Wednesday, November 5, 2008

Same crap, different names :P

So as it turns out... yeah, I have no idea. I thought Jason was like, you know... over me... but maybe not.

Today during lunch, Alice and I had ran to my mom's house to get some cake...and hot pockets... When we got back, everyone was in the band hall, like usual. Kansas had asked Cassie to be in his senior pictures today, so she had brought a bunch of different clothes that she could wear to the photo shoot. While Cassie was showing me eveything she brought so that I could help her decide, I caught Jason's eye and the next thing I know, he comes and sits by me, but doesn't talk to me. Normally, he would just chill with the guys, so his actions give me slight reason to think that he really does like me. I don't know. I guess you would have to be there to really get it...

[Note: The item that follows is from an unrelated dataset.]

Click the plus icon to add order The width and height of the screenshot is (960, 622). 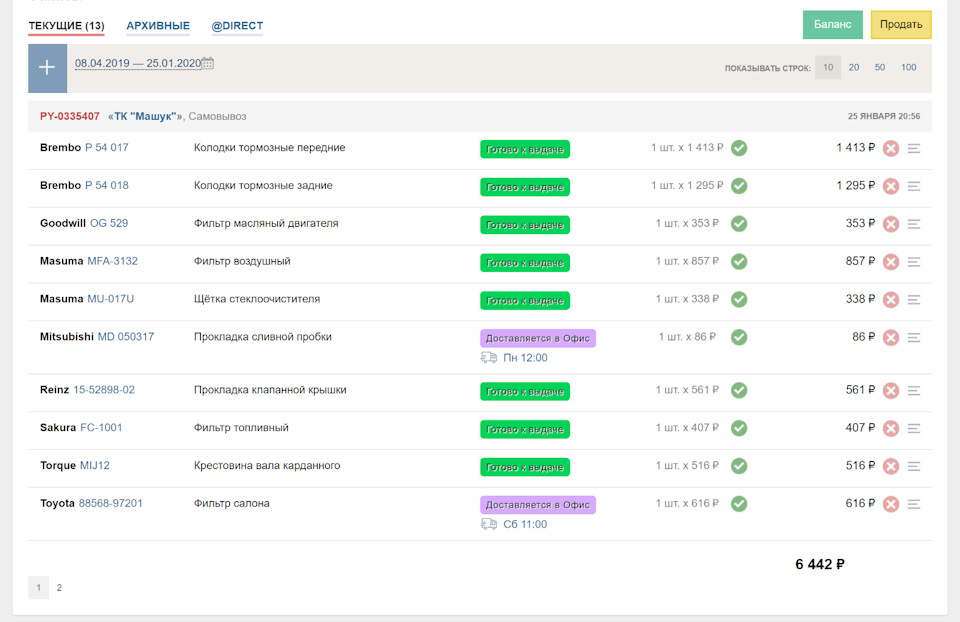(x=47, y=68)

In my first hour class today, I planned on letting Jay do his own thing, but just like last time, he actually started talking to me of his own accord. He also wheeled his chair over to my area and sat behind me while Mr. Brotherton was passing out programming books. And then when I was done with the lab, I went over to my own little table to try and finish some math homework. Soon enough, here comes Jay, wheeling across the classroom to come and sit by me. This is strange for him. I can't tell if he's flirting with his little jokes and the way he picks on me without me provoking him, or if he all of a sudden wants to be close to me. I have nooo clue. If he starts asking me for hugs or just randomly hugging me when I least expect it, then I have reason to worry...or rejoice... I don't know yet. I'll message Cassie about it tonight. Oh oh oh!! And yesterday during Music History, my group and Jay and this guy Devon were all in the auditorium to work on our project (cited in my previous two blog entries). I wasn't really paying attention to anyone but Cassie (she was reading me the quotes as I was writing them down) but a few times, I got distracted. More than once, Jay took my water bottle and drank all the water in it. I definitely never expected him to do THAT. He also chucked the bottle into the seats... And you know how it seemed like he never wanted to touch me? Well, I threatened him for some reason I can't remember, and then he walked up to me and got real close, trying to be intimidating. When I didn't do anything but look up at him, he like...gently bodyslammed me. Ha!! I can't think of any other way to put it. But...the whole front of his body was in contact with mine...talk about shocking!!!

Casey... Well...he still hasn't made any definite moves forward. Sure, we hug and mess around daily, but nothing more than that. I'm afraid that I'm somehow going to drive him away just like I did to Jay. If that happens, Imma be pissed!!! I mean, it's bad enough that I had to lose out on Jay, but Casey too? Hell no!!! I couldn't stand that. Jeez, I'm a loser!! It seems like fate just keeps screwing me over. First, Jay and I were close to dating...but then something happens to mess it all up!! Now, Casey talked to David about asking me out, and according to David, Casey's been flirting with me big time. But nothing's happened yet! Nothing's even progressed much! I think I have plenty of reason to be worried and scared. Am I just falling into the same old traps? Am I incapable of learning my lesson? If not, then how many times do I have to get my heart broken before I finally take the hint?